» **Directions for this task**
Copy out the listing below, replacing "pixels" with "px" every time it appears and keeping everything else the same. Don't include the pictures.

** start Records to use **

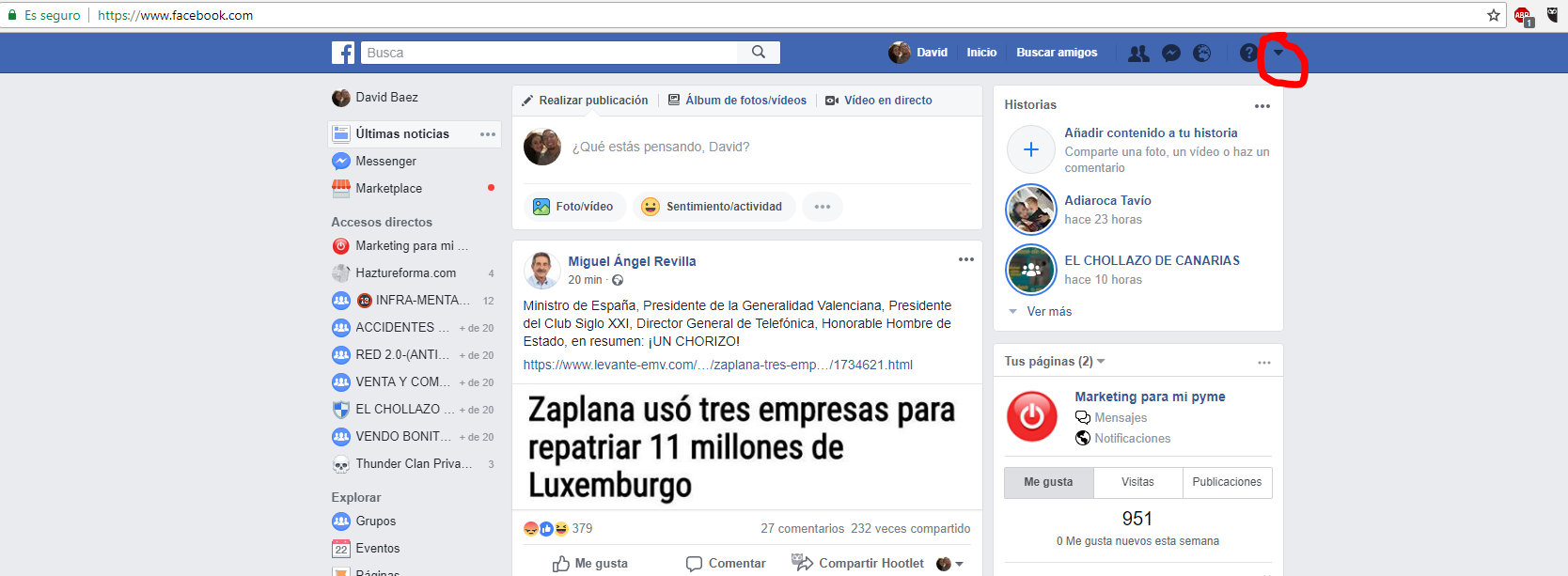Open notifications globe icon
The width and height of the screenshot is (1568, 576).
coord(1202,54)
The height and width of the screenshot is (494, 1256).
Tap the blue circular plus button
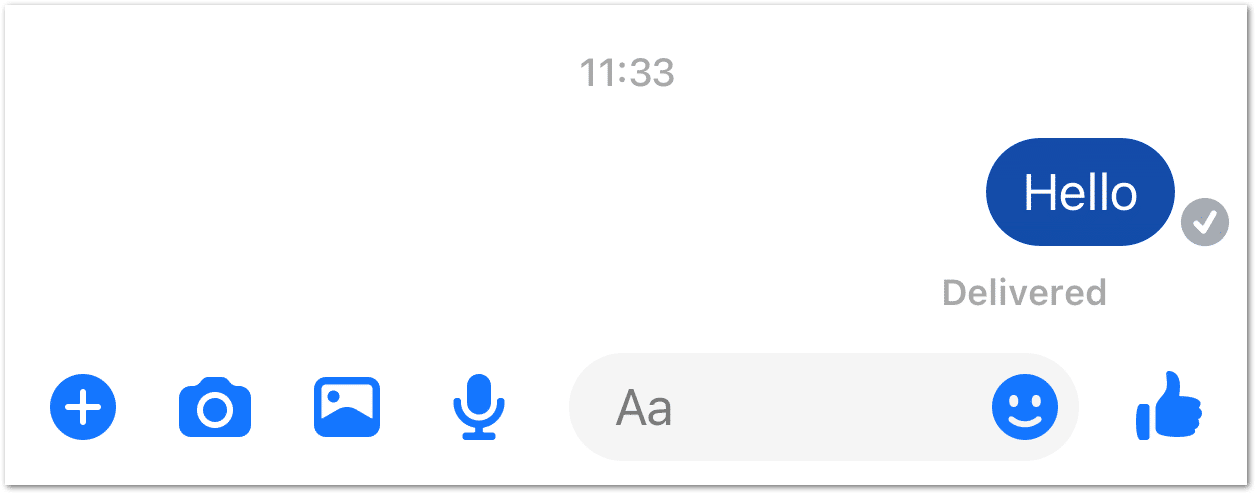(x=83, y=407)
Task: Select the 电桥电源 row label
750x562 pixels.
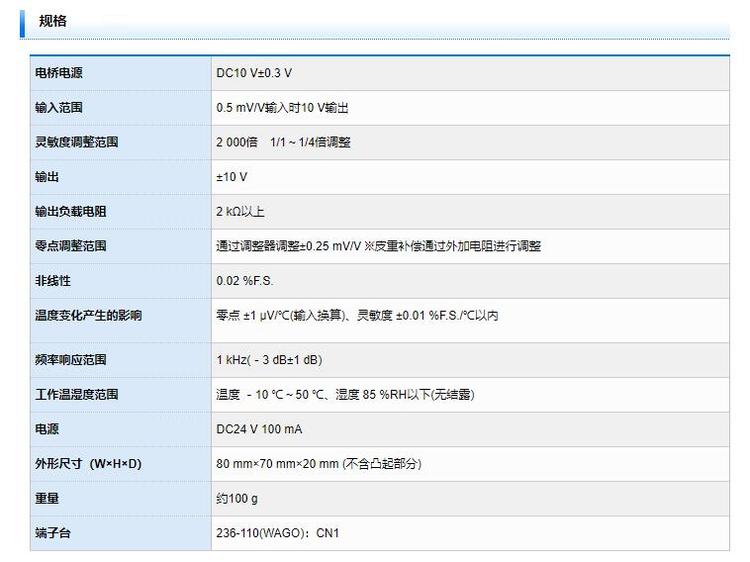Action: tap(59, 73)
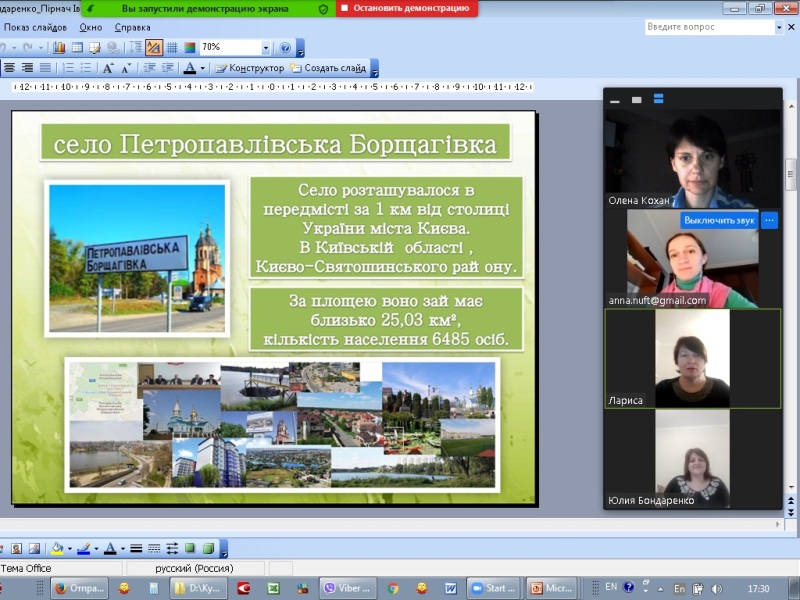
Task: Click the Остановить демонстрацию button
Action: (406, 8)
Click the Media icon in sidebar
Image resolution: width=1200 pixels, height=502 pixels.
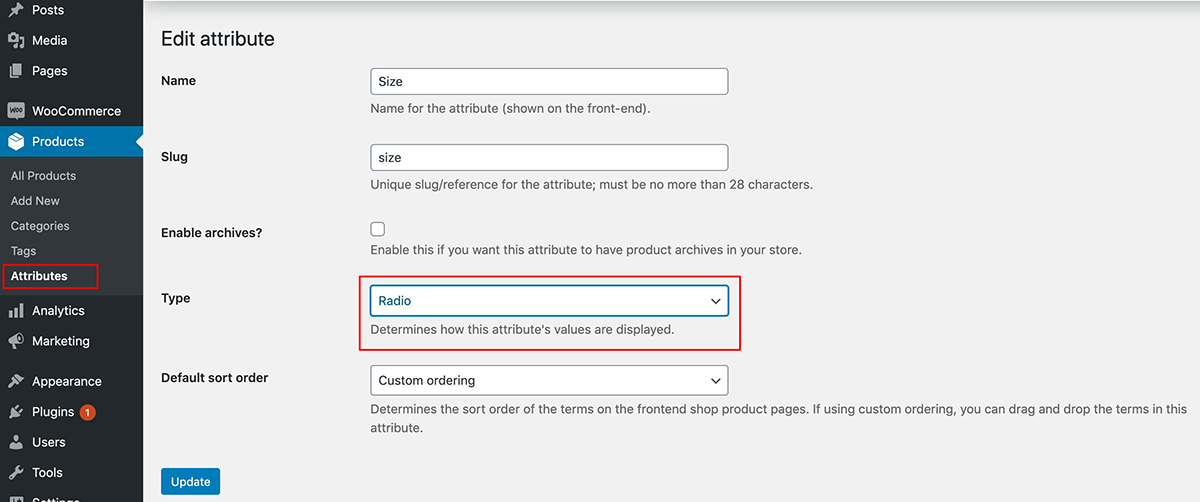point(16,40)
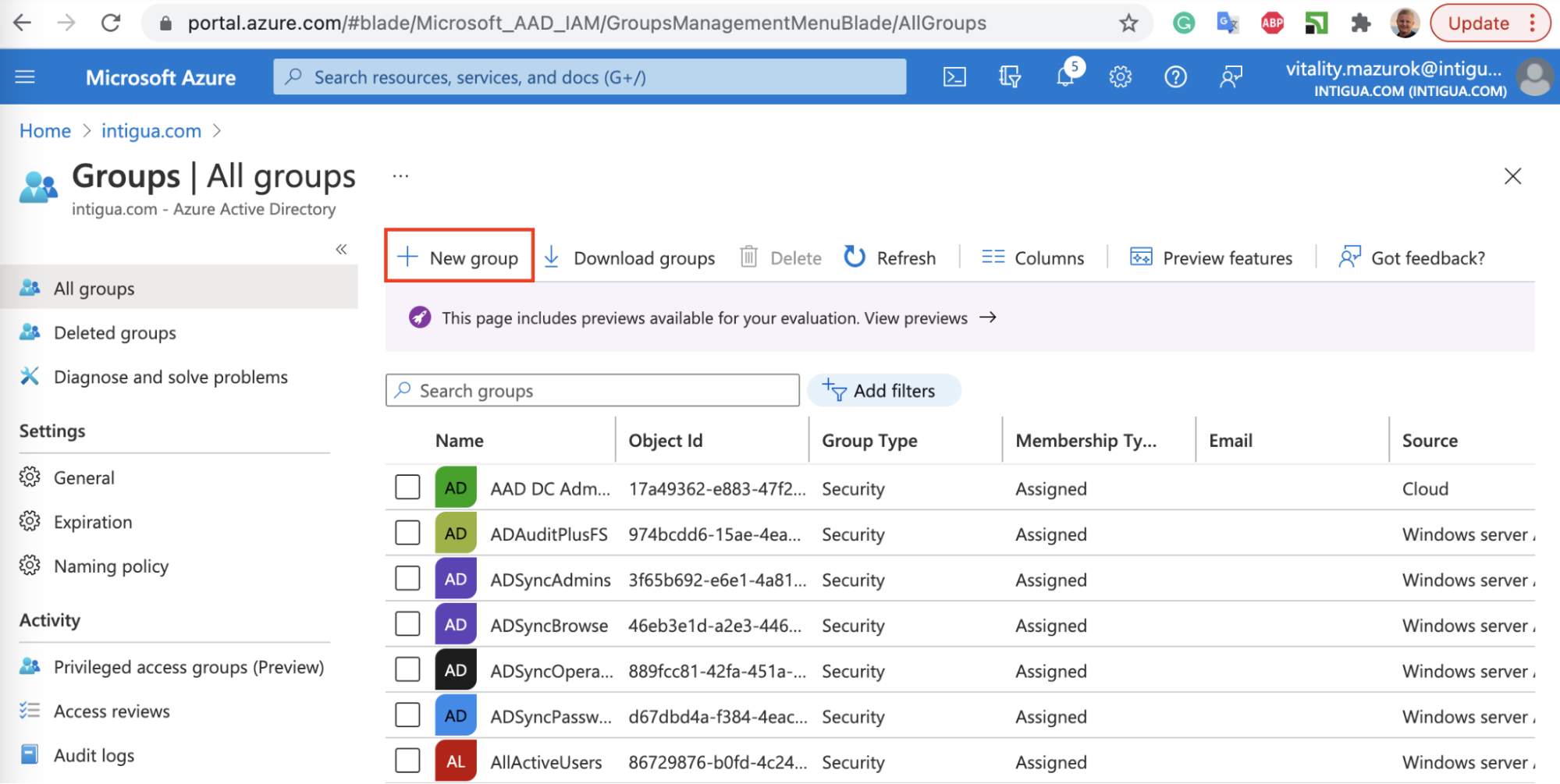The height and width of the screenshot is (784, 1560).
Task: Click the New group button
Action: click(x=459, y=257)
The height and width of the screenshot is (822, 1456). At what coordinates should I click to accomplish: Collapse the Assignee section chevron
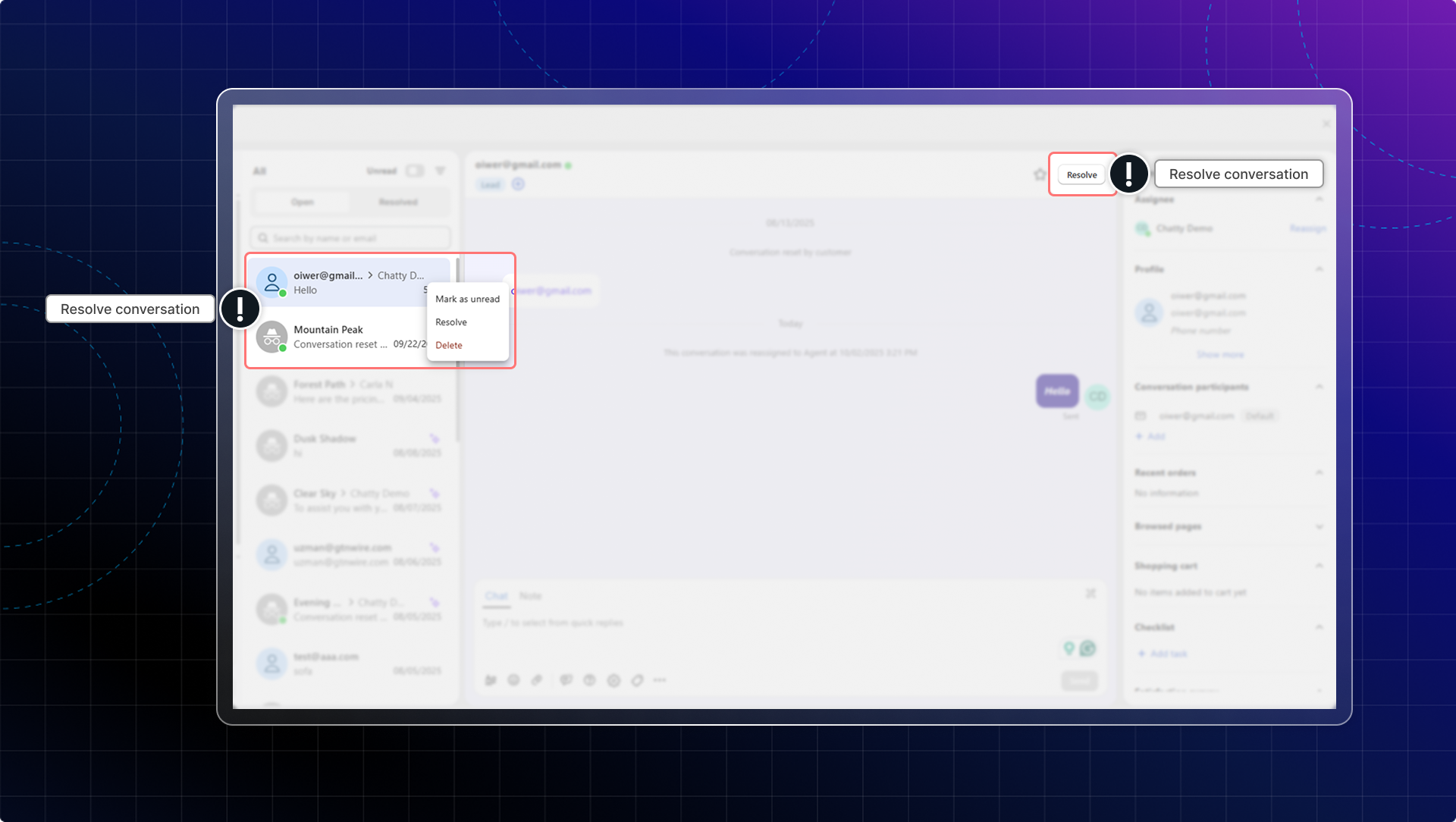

** end Records to use **

» **Solution to the problem**
Open notifications globe icon
The width and height of the screenshot is (1568, 576).
coord(1202,54)
The height and width of the screenshot is (494, 1256).
Tap the blue circular plus button
(x=83, y=407)
Task: Select the 电桥电源 row label
750x562 px.
Action: tap(59, 73)
Task: Click the Остановить демонстрацию button
Action: (406, 8)
Click the Media icon in sidebar
Image resolution: width=1200 px, height=502 px.
point(16,40)
The height and width of the screenshot is (784, 1560).
Task: Click the New group button
Action: click(x=459, y=257)
The height and width of the screenshot is (822, 1456). At what coordinates should I click to accomplish: Collapse the Assignee section chevron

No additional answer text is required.